**Stated problem 1**
Swap "tab" for "section" in the listing lines starting at the one containing "Click the Abbrechen button" and ending at the one containing "Looking at the screenshot, I should point(252,13).", and write those lines out again with nothing else altered.

**Reading text**

╔══

Crash Course at Ristorante Cavour
Every meal at Ristorante Cavour begins with an amuse-gueule — literally, an "amusement for the throat," which not only prepares the gustatory tract for the pleasures that are to follow but showcases the cuisine the chef is about to prepare for you. On my first visit, it consisted of a thin slice of crispy toast layered with prosciutto, mozzarella, basil and tomato.
The menu is laid out in typical Italian fashion, with three sections: antipasti, primi (pasta and risotto dishes) and secondi (main dishes). If you want to experience a meal as Italians would, have all three courses, plus dessert and a real espresso. In Italy, portions are more modest than those found in Houston, making it possible to enjoy each course. But we're so used to gargantuan servings here, it's almost impossible to entertain the thought of three courses. My theory about large portion sizes is that, unless we go home with doggie bags, we don't believe we have gotten value for our money. Plus, a huge portion size allows the restaurant to charge more.
As we would learn, Cavour doesn't have this problem, but on that first visit we didn't know that, so instead of going for the traditional three courses, we decided on an antipasto and a primo only. To start, I had the wild mushroom soup, which has an intense mushroom flavor and a smooth, velvety creaminess, thanks to the addition of mascarpone cheese. My dining companion chose the beef tenderloin carpaccio as her appetizer. It had a spectacular presentation: The slices of beef, so thin they're diaphanous, are presented on a clear plate.

╚══

**Stated problem 2**
Pick up the restaurant review from its last sentence and keep writing.

**Records for this task**
╔══

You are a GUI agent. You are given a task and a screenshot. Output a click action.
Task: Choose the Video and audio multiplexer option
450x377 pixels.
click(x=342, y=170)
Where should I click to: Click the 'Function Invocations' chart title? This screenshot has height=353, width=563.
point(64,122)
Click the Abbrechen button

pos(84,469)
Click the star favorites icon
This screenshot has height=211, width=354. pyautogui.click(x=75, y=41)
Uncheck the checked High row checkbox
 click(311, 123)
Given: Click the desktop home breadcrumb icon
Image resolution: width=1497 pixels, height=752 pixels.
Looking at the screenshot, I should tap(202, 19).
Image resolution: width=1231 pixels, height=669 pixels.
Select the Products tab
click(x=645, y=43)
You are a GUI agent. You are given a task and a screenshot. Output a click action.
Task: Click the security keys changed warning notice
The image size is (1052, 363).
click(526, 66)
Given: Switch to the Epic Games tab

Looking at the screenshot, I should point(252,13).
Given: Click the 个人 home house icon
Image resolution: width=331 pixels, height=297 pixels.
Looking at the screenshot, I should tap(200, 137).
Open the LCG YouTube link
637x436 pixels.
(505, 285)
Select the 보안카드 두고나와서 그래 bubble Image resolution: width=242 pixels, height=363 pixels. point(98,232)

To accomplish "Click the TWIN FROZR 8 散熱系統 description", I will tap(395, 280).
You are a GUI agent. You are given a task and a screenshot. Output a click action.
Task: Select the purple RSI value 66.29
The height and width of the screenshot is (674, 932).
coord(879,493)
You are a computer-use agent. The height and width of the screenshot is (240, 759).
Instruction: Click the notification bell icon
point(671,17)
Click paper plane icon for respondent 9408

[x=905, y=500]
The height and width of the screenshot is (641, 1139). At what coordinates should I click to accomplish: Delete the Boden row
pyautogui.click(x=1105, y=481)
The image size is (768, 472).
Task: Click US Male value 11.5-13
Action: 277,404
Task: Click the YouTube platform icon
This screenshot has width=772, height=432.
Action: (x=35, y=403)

╚══

**Task output 1**
Click the Abbrechen button

pos(84,469)
Click the star favorites icon
This screenshot has height=211, width=354. pyautogui.click(x=75, y=41)
Uncheck the checked High row checkbox
 click(311, 123)
Given: Click the desktop home breadcrumb icon
Image resolution: width=1497 pixels, height=752 pixels.
Looking at the screenshot, I should tap(202, 19).
Image resolution: width=1231 pixels, height=669 pixels.
Select the Products section
click(x=645, y=43)
You are a GUI agent. You are given a task and a screenshot. Output a click action.
Task: Click the security keys changed warning notice
The image size is (1052, 363).
click(526, 66)
Given: Switch to the Epic Games section

Looking at the screenshot, I should point(252,13).

**Task output 2**
1080 Uptown Park Blvd,. 713-418-1000.
Hours: 11:30 a.m. to 10 p.m. Mondays through Fridays; 6 to 10 p.m. Saturdays.
Wild mushroom soup: $9
Beef tenderloin carpaccio: $14
Risotto alla Milanese: $10
Basil gnocchi: $9
Tomato soup: $9
Lobster roulade: $16
Vitello tonnato: $24
Steak tartare: $35
Lemon sorbet: $8
Villa Sandi Prosecco: $40
I followed my soup with a risotto alla Milanese, which was bright yellow from all its saffron and had obviously been painstakingly made with a good stock. Of all the dishes we sampled here, the risotto was the only dish that was oversalted. My dining companion had the delectable homemade basil gnocchi — I found myself reaching over on more than a couple of occasions to try them. To go with this lighter fare, I decided that a bottle of the Villa Sandi Prosecco would do the trick. This light, fragrant and fruity wine was perfect.
We could easily have sprung for the secondo.
Ristorante Cavour is the dream of developer Giorgio Borlenghi, who built Hotel Granduca in Uptown Park, one of Houston's most exclusive hotels. The name is a tribute to the first prime minister of unified Italy, Camillo Benso, Conte di Cavour. The restaurant, which also does room service for the hotel, is currently housed in a small room on the ground floor, just off the main lobby.
Part of Cavour's appeal is the fact that it has just seven tables and can only accommodate 24 people. It is small and very intimate. There has been talk about moving the restaurant to a larger location. In my opinion, this would ruin a large part of its charm. The room is quiet, thanks to heavy drapes, carpeting and comfortable chairs covered in a heavy textile, making conversation possible (what a concept!). The olive-green walls and the wood-beam ceiling lend a comfortable, "old-world" feel to the space. Eating here is truly like eating in someone's home. Borlenghi chose David Denis, chef and owner of Le Mistral, to craft an authentic Italian menu with a huge Provençal accent. Denis's menu calls upon the similarity of the cuisines along the Mediterranean, as well as from the Piedmont region of northern Italy.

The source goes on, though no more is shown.